Sure, I endorse that conclusion today, when systems aren't particularly general / competent. I don't endorse that conclusion for the future, when systems will predictably become more general / competent.

(And if you take language models and put them in weird circumstances, they still look competent on some axes, they're just weird enough that we had trouble attributing any simple goal to them.)

I'm not sure I understand what you mean by empowerment and purpose as it relates to language models, can you say it a different way?

empowerment as in ability to control an environment; I just wanted to use a different term of art because it felt more appropriate, despite not being evaluated directly, empowerment is the question we care about out of capability, is it not?

and by purpose I simply meant goal.

I understand that part, but I'm not seeing what you mean by empowerment being reliable but purpose being confusing, and why language models are an exception to that.

The generative modeling objective applied to human datasets only makes behavior that causes empowerment because doing so correlates with behavior that causes accuracy; a reinforcement learning objective applied to the same dataset will still learn the convergent empowerment capability well, but the reward signal is relatively sparse, the model will fit whatever happens to be going on at the time.

in general it seems like the thing all of the example situations have in common is much less dense feedback from anything approaching a true objective.

situations where it's obvious how to assemble steps to get things, but confusing which results of the different combinations are the ones you really want, are ones where feedback is hard to be sure you have pushed into the correct dimensions. or something.

These examples seem like capabilities failures rather than alignment failures.

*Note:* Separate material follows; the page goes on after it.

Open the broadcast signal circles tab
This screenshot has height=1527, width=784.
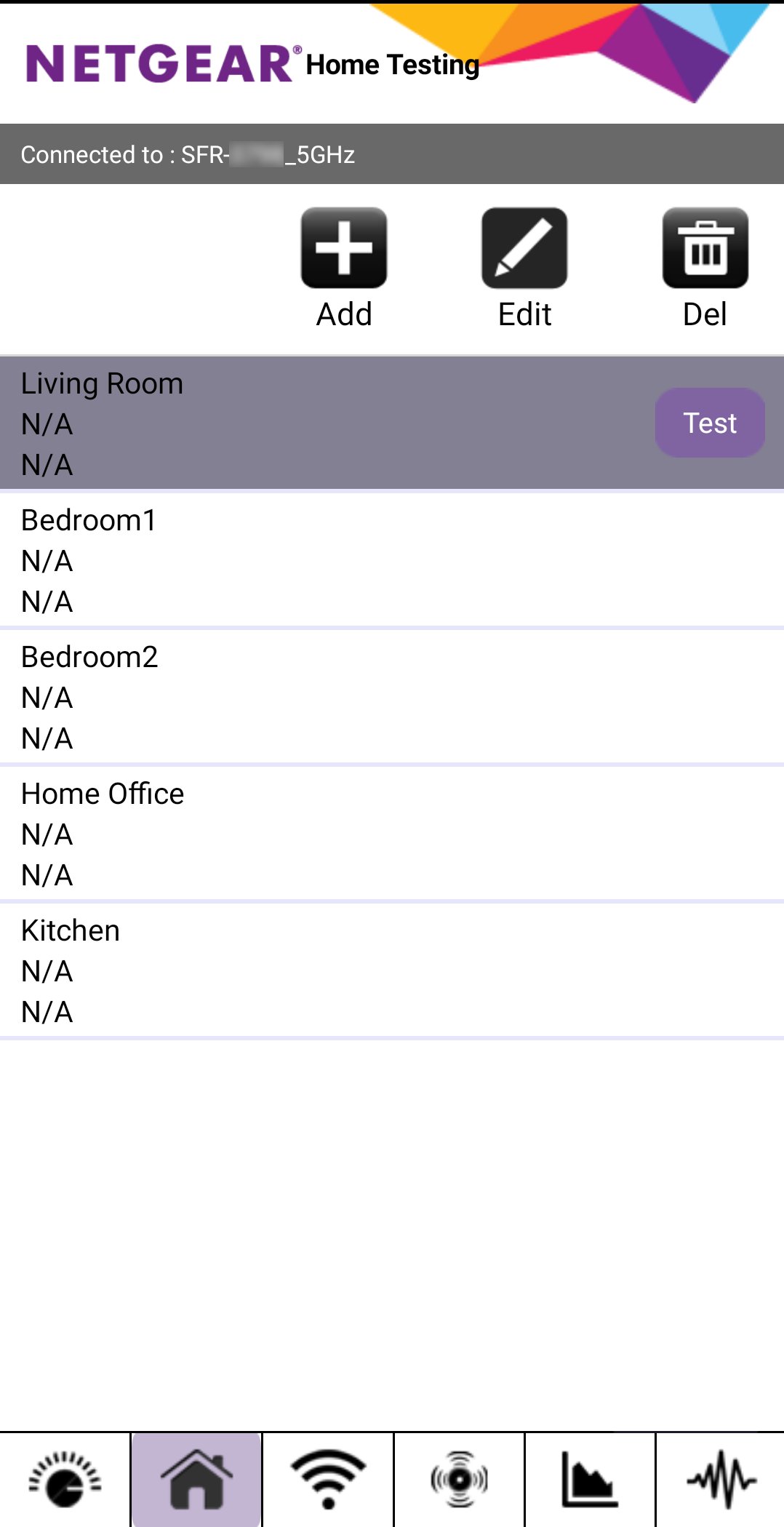[459, 1480]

Reading them doesn’t make me feel any more convinced that there will be rebellious AI, accidental paperclip maximizers, deceptive alignment, etc.

In the first example, the environment the AI is in suddenly changes, and the AI is not given the capability to learn and adapt to this change. So of course it fails.

In the second example, the AI is given the ability to continuously learn and adapt, and in this case, it actually succeeds at the intended goal. It almost depopulates the trees, because it’s a relatively simple reinforcement learner & it has to screw up once to learn from its mistakes, whereas a more sophisticated intelligence might have more foresight. Still, only messing up once is pretty impressive.

The third example is an LLM, about which it’s sort of awkward to apply the concept of having “goals”. LLMs are capable of astonishing examples of intelligence sometimes but also frequently are very “stupid” when statistical next-token-prediction just leads to faulty pattern-matching. This failure is one such example.